### Direction 1
Please copy part of the records below word for word, starting at the line that has "Open the NAT tab in Firewall" and stopping after the line that has "pos(81,282)". Leave out everything else.

# Lift Off Sound



## 1SweetRide (Oct 25, 2016)

When playing single note riffs, the string sounds when I lift my finger off the fretboard. Is there a way to prevent that?


----------



## Adcandour (Apr 21, 2013)

You can deaden the string with your right or left hand depending on what you're playing. It'll take a bit of getting used to.


----------



## 1SweetRide (Oct 25, 2016)

I think it's going to be a while before I'm that coordinated. I never noticed this when playing acoustic. Is this something particular to electrics?


----------



## Lola (Nov 16, 2014)

1SweetRide said:


> I think it's going to be a while before I'm that coordinated. I never noticed this when playing acoustic. Is this something particular to electrics?


Well yes because everything you hear is amplified. Just like Adcandour pointed out. It's just a matter of fine tuning your muting hand skills. Something that helped me was learning You shook me all night long by AC/DC! A lot of left and right hand muting. I just played the hell out of that song because I knew there was a purpose to playing a cazillion times over. 

Just pick something you like to play personally because it will motivate you because you like what you're playing. There are a lot of songs out there to choose from.


----------



## 1SweetRide (Oct 25, 2016)

Good advice, I'll work on this with a song I'm practicing now.


----------



## Dorian2 (Jun 9, 2015)

Yeah...put in the hours to get your muting technique(s) down, like others mentioned. It'll click faster the more time you focus on that particular thing. Good luck, once you get it you do not forget it. It becomes very natural believe it or not. And getting it to the corect tempo is also key BTW, but begin slowly and work up from there.

I'm sure you've heard that before.


----------

### Direction 2
In the guitar forum thread, which AC/DC song does Lola say helped with muting?

### Information provided
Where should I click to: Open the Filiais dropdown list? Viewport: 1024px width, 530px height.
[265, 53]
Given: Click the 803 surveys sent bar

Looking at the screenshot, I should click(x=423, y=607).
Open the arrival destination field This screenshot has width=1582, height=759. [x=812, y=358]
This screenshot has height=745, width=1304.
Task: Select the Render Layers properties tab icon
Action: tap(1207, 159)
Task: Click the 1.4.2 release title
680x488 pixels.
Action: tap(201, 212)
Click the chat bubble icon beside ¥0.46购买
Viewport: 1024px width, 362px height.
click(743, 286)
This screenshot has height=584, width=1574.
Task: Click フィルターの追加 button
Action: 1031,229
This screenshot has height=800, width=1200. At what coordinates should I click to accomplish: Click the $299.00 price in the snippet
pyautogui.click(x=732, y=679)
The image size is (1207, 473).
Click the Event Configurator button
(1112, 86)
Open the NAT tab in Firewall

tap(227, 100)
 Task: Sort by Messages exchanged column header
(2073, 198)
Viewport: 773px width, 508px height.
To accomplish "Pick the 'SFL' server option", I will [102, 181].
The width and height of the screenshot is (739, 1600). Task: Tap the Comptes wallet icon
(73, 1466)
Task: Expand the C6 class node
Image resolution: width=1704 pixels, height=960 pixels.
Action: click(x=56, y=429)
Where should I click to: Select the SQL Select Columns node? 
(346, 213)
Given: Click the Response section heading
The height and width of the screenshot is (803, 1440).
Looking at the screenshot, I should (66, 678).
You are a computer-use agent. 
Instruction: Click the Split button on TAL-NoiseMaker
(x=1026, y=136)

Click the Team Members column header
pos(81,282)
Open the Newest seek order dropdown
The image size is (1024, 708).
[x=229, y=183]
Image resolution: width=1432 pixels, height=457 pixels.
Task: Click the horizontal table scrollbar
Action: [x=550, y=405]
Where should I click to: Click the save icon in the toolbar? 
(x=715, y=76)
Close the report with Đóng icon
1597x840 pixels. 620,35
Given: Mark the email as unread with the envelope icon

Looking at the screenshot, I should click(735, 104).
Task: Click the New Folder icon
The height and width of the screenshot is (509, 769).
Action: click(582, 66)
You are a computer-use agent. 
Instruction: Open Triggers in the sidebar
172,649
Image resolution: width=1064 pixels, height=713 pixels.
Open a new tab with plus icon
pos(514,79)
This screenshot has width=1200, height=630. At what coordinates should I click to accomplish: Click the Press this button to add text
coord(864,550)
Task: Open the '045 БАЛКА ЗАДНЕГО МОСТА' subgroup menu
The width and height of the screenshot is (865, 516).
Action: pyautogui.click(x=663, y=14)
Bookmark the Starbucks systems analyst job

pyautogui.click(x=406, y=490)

### Written response 1
Open the NAT tab in Firewall

tap(227, 100)
 Task: Sort by Messages exchanged column header
(2073, 198)
Viewport: 773px width, 508px height.
To accomplish "Pick the 'SFL' server option", I will [102, 181].
The width and height of the screenshot is (739, 1600). Task: Tap the Comptes wallet icon
(73, 1466)
Task: Expand the C6 class node
Image resolution: width=1704 pixels, height=960 pixels.
Action: click(x=56, y=429)
Where should I click to: Select the SQL Select Columns node? 
(346, 213)
Given: Click the Response section heading
The height and width of the screenshot is (803, 1440).
Looking at the screenshot, I should (66, 678).
You are a computer-use agent. 
Instruction: Click the Split button on TAL-NoiseMaker
(x=1026, y=136)

Click the Team Members column header
pos(81,282)

### Written response 2
You shook me all night long